Can Metric Parameter Combining Metabolic Syndrome Components Usefully Predict Coronary Artery Disease?

Sarraj Mohamed Youssef1*, Najah Mohamed1, Slimani Afef1, Ben Hamda Khaldoun3, Neffati Fadoua2, Najjar Mohamed Fadhel2 and Slimane Mohamed Naceur1
1Research Unit genetic and biological factors of atherosclerosis, Medicine Faculty, University of Monastir, Tunisia
2Laboratory of Biochemistry and Toxicology of the University Hospital of Monastir, Tunisia
3Department of Cardiology of the University Hospital of Monastir, Tunisia
Corresponding Author : Mohamed Youssef Sarraj
Research Unit 05/UR/09-12: Genetic
and Biological Factors of Atherosclerosis
Medicine Faculty, University of Monastir, Tunisia
Tel: 216-73-462-200
Fax: 216-73-460-737
E-mail: [email protected]
Received April 01, 2013; Accepted April 22, 2013; Published April 27, 2013
Citation: Youssef SM, Mohamed N, Afef S, Khaldoun BH, Fadoua N, et al. (2013) Can Metric Parameter Combining Metabolic Syndrome Components Usefully Predict Coronary Artery Disease? J Metabolic Synd 2:119. doi:10.4172/2167- 0943.1000119
Copyright: © 2013 Youssef SM, et al. This is an open-access article distributed under the terms of the Creative Commons Attribution License, which permits unrestricted use, distribution, and reproduction in any medium, provided the original author and source are credited.

Abstract

Aims: We have investigated to what extent Metabolic Syndrome (MS) is related to Coronary Artery Disease (CAD) incidence and we tried to determine a metric parameter combining MS quantitative components to be used as a screening tool to diagnose CAD.

Materials and methods: 239 patients and 244 control subjects were investigated for clinical, biochemical, anthropometric and angiographic information. CAD is defined as 50% stenosis on the left main coronary artery or multiple significant (≥ 70% stenosis) in more than one coronary artery. The diagnosis of MS was based on the IDF and AHA/NHLBI definition. The computer model HOMA 2 was used to determine HOMA-β, HOMA-S and HOMA-IR. Triglycerides (TG), High Density Lipoprotein cholesterol (cHDL), Systolic Blood Pressure (SBP) and Diastolic Blood Pressure (DBP), HOMA-IR and Waist Circumference (WC) were used to calculate the different MS markers. The area under curve of ROC curves were used to compare the powers of these MS markers.
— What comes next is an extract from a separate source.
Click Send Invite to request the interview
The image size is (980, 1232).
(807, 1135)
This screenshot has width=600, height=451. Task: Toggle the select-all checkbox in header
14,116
Results: MS was significantly related to the CAD. Each MS quantitative component was a significant discriminating factor for CAD. FPG followed by SBP were the principal predictive factors of CAD. A metric parameter combing MS qualitative components [(TG/cHDL) × (HOMA-IR × WC)] + SBP was more accurate to estimate CAD risk. Its cut-off point was 247.1

Conclusion: MS was associated with CAD. This marker, with sensitivity and specificity of 86.2 and 73.0 per cent can be used either to diagnose or to predict CAD incidence.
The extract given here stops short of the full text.